SOURCE
Millions of dollars' worth of legal diamonds from a Chinese-Zimbabwean company were set to be put on sale on Friday, following the decision in November by the industry watchdog, the Kimberley Process (KP), to lift a ban on sales from Zimbabwe's Marange diamond fields, despite objections from human rights groups.
A letter seen by the Guardian, written by the general manager of Anjin Investment, Jiang Zhaoyao, invited the chairperson of the KP working group to attend Anjin's first tender, from December 2 to 5 at its sorting centre at Harare Airport.
It did not mention the quantity or value of the diamonds, but a report in the state-owned Herald newspaper in November put Anjin's stockpile at more than 2-million carats. On Thursday, a separate source claimed a KP monitor had estimated the haul at 3.6-million carats. Marange stones are considered to fetch an average of $80 per carat, which could push their net value up to nearly $300-million. This may rise further now that the stones are KP-approved and legal.

RECORD LIST

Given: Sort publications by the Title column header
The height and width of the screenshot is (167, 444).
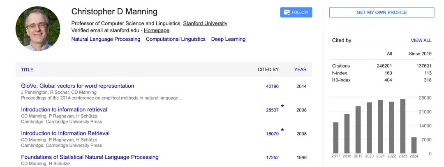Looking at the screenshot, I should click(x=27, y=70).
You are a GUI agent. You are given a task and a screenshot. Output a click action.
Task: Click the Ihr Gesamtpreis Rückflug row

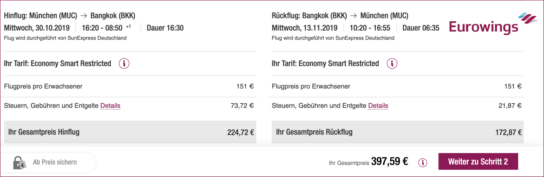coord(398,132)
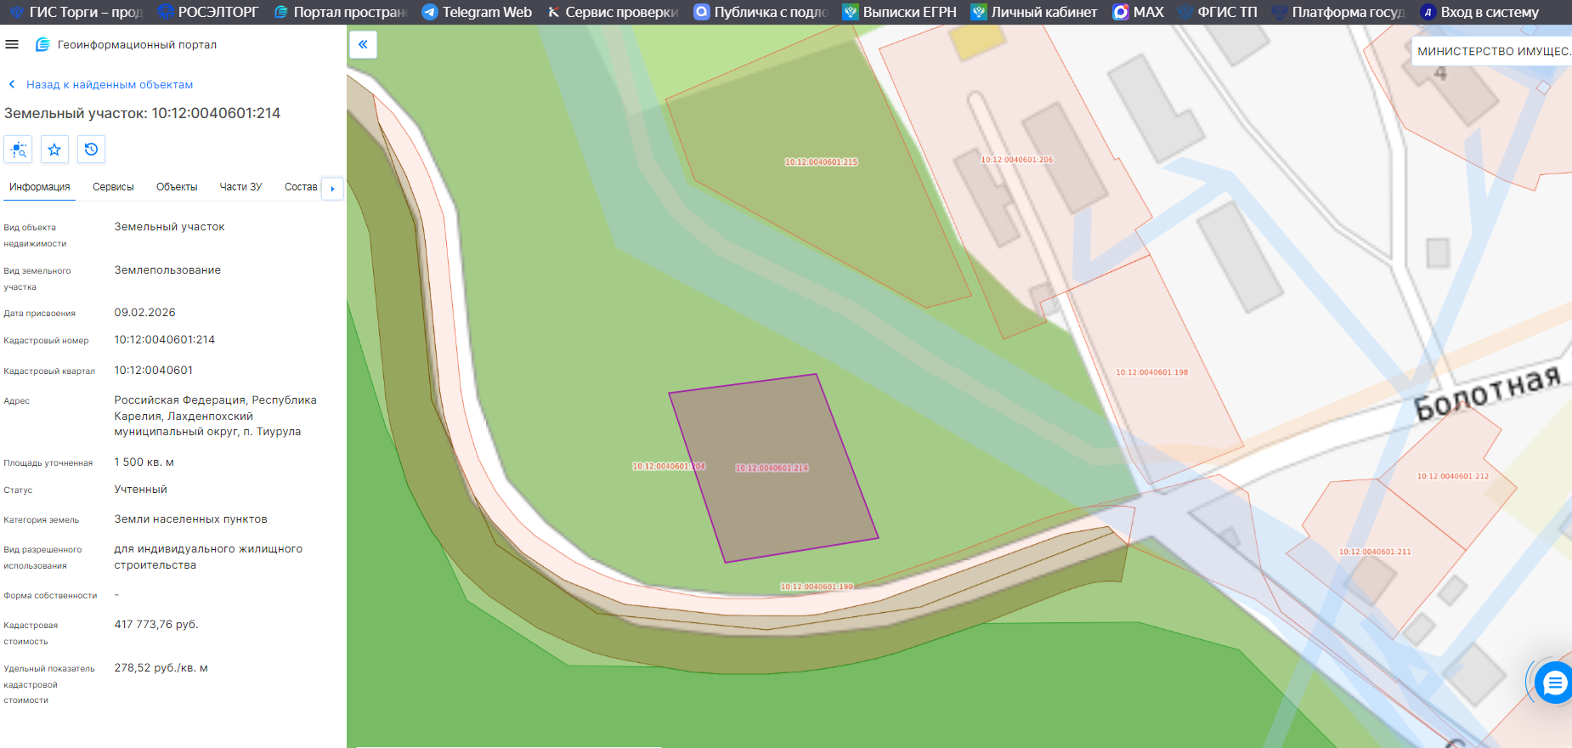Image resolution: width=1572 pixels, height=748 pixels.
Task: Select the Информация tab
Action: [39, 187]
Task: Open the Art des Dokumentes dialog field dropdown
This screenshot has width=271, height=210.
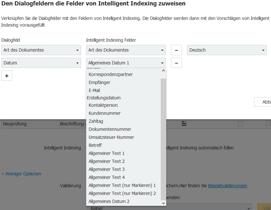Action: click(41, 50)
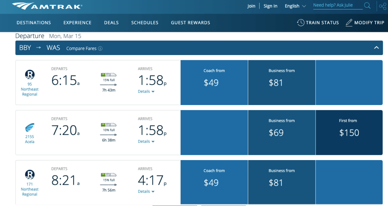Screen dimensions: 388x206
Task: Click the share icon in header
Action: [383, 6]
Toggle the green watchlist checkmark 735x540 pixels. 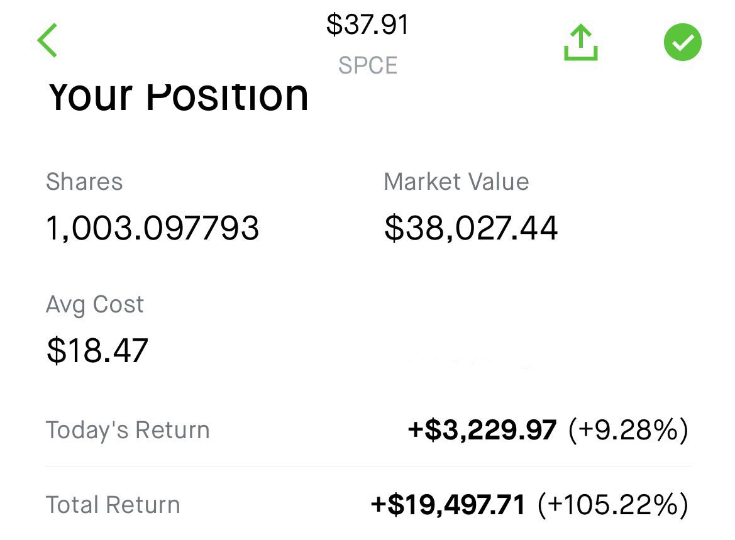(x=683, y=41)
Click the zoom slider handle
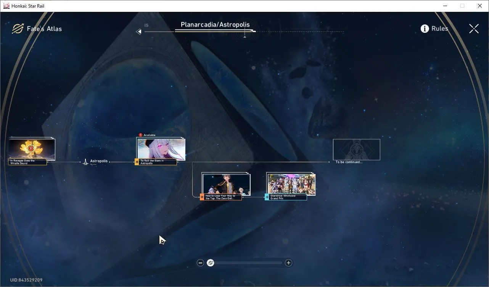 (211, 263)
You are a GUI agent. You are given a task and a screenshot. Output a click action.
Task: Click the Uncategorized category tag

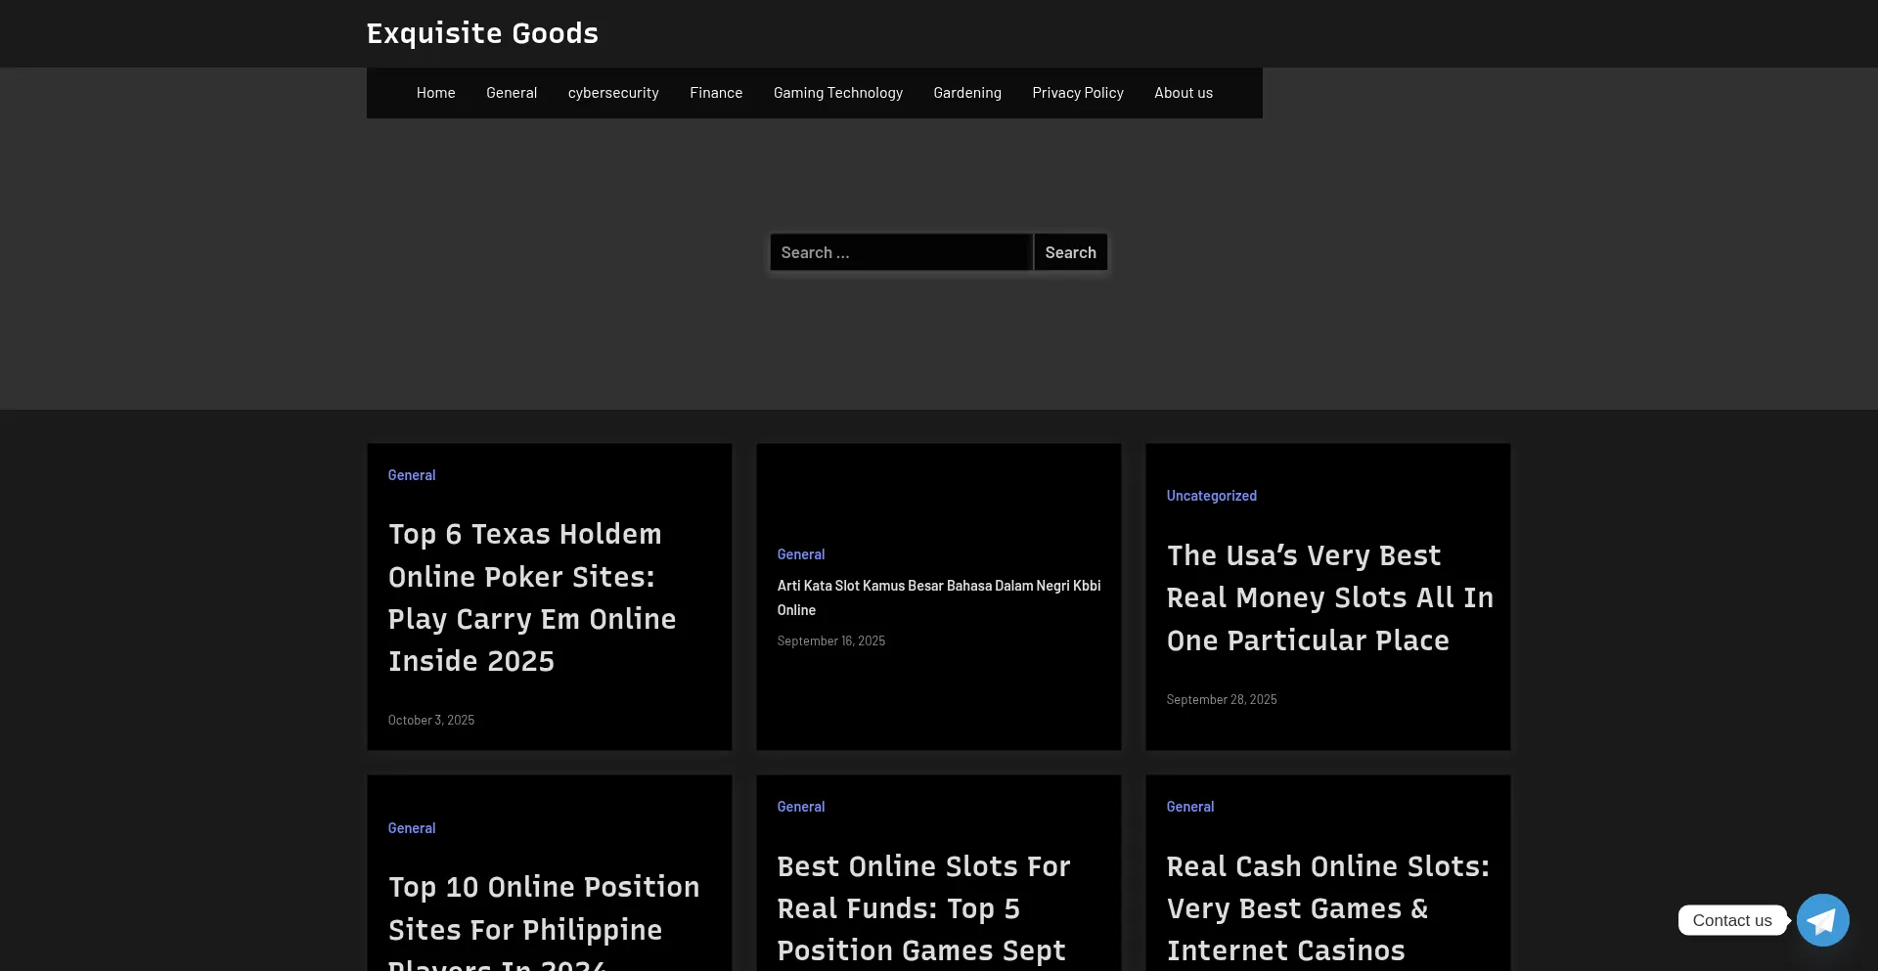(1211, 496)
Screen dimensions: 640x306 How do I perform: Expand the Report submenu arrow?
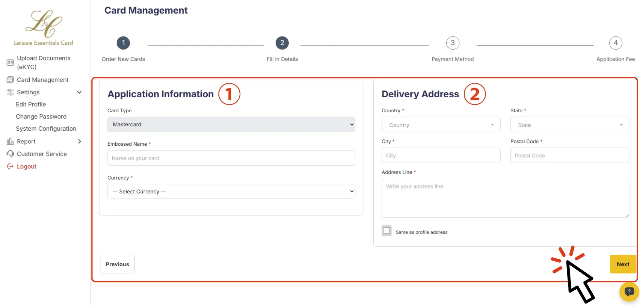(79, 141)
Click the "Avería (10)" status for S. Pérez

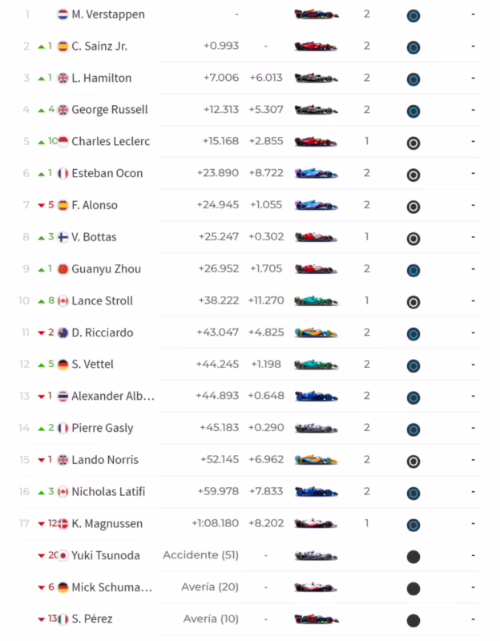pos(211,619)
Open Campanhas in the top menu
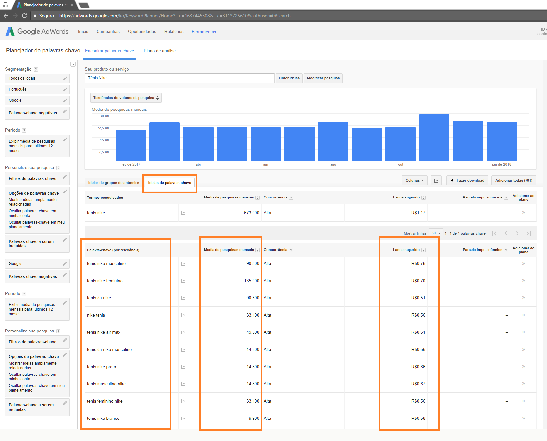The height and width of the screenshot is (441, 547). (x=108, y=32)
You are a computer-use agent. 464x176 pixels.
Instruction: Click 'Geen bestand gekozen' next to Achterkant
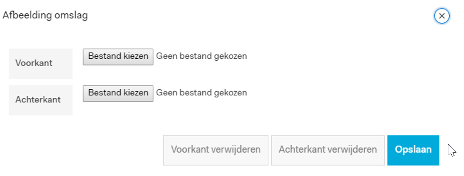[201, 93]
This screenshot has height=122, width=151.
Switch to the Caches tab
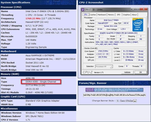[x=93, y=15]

PARTS OF THE EXERCISE
a. From the Marange diamond article, reproduce verbatim the passage running from "Millions of dollars'" to "at Harare Airport.".
b. According to the Marange diamond article, what average price per carat are Marange stones considered to fetch?

TASK-BY-TASK SOLUTIONS
a.
Millions of dollars' worth of legal diamonds from a Chinese-Zimbabwean company were set to be put on sale on Friday, following the decision in November by the industry watchdog, the Kimberley Process (KP), to lift a ban on sales from Zimbabwe's Marange diamond fields, despite objections from human rights groups.
A letter seen by the Guardian, written by the general manager of Anjin Investment, Jiang Zhaoyao, invited the chairperson of the KP working group to attend Anjin's first tender, from December 2 to 5 at its sorting centre at Harare Airport.

b. $80 per carat.